August 15, 1998, Woodside California—I am looking down at a photo of Otis Tucker, a face I haven’t seen in more than 25 years.
Otis was my boss once, a Saga unit manager at the John Carroll University cafeteria. In my mind’s eye I see him standing with his hands on his hips by the timeclock, watching me and other kitchen help check in ... behind the servery counter, policing the “one student—one dessert” policy ... watching with arms folded, frustrated but stoic, during an end-of-semester food fight.
I am standing in an area called “The Saga Way,” perusing one of several tables stacked high with clippings, scrapbooks, procedure manuals and promotional items that are on display with other memorabilia at the Saga 50th Anniversary Reunion.
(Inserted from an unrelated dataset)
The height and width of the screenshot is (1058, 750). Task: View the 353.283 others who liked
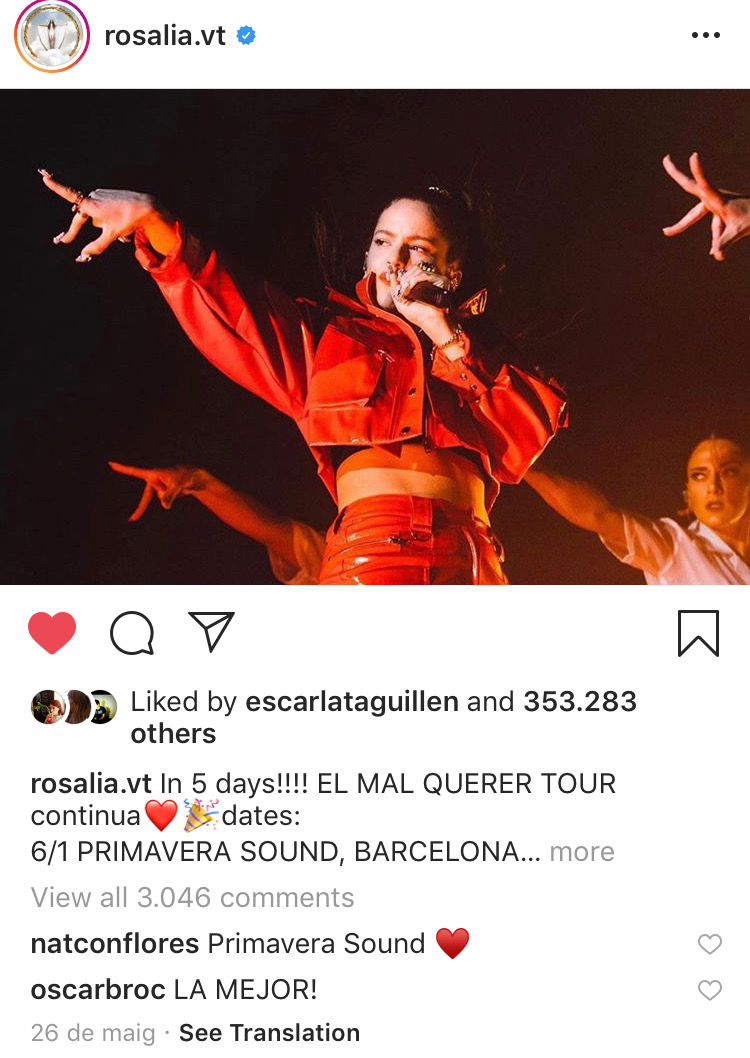pos(384,718)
Looking around,
I marvel at the size of the crowd—more than 650 people have shown up, of all ages and backgrounds, all here to celebrate the founding of a foodservice company that hasn’t even existed since 1986, when it was bought by Marriott Corporation.
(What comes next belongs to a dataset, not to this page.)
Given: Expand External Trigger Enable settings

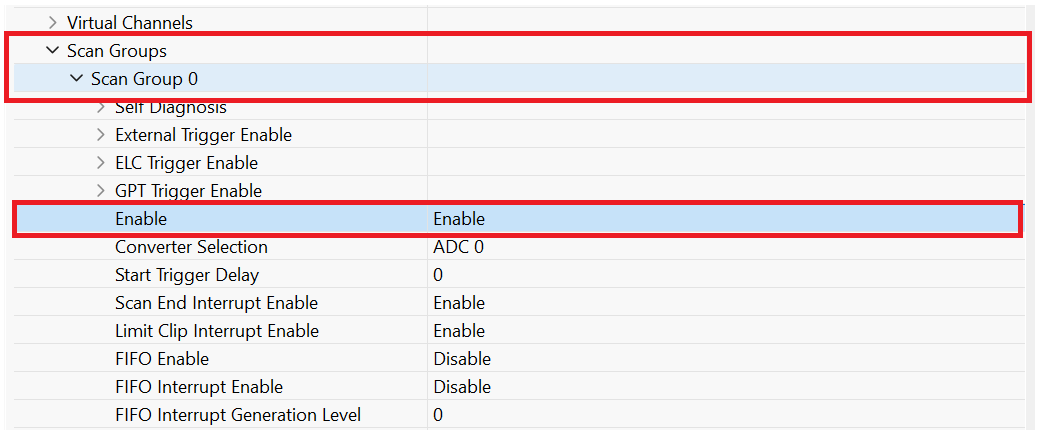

Two kids dash by, a third chasing them with one of the souvenir squirt guns handed out at the registration table, and my reverie ends. But around me there are dozens of other people caught up in their own recollections.
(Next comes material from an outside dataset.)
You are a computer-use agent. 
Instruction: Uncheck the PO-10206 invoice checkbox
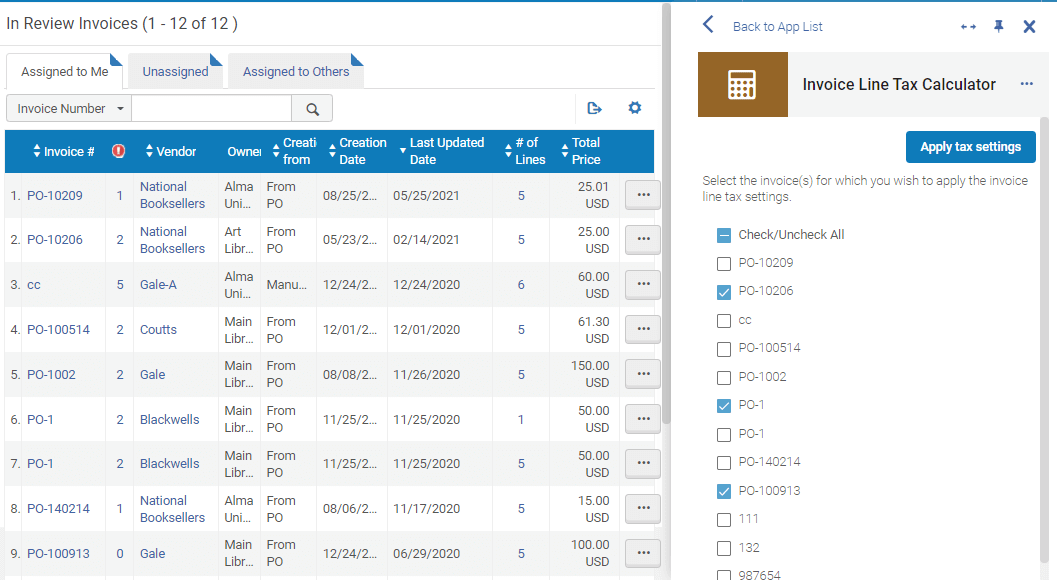[x=723, y=290]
The reunion is the brainchild of Bill Laughlin, one of Saga’s three original founders, and it’s being held at The Pond House, his private retreat here in Woodside. Laughlin and co-founder Harry Anderson are somewhere in the crowd, and I see the third partner, Bill Scandling, nearby, having pictures taken with old friends in the pungent shade of the eucalyptus trees here.
In reality, I am an interloper. My time with Saga lasted only a few months, curtailed when I got a job with more weekend hours from a local caterer. But many of the contractor’s best managers started in just that way, washing dishes or bussing tables at their college cafeteria. It was the same environment in which Laughlin, Anderson and Scandling first founded Saga Dining Halls in 1948, as roomates at Hobart College in Geneva, New York.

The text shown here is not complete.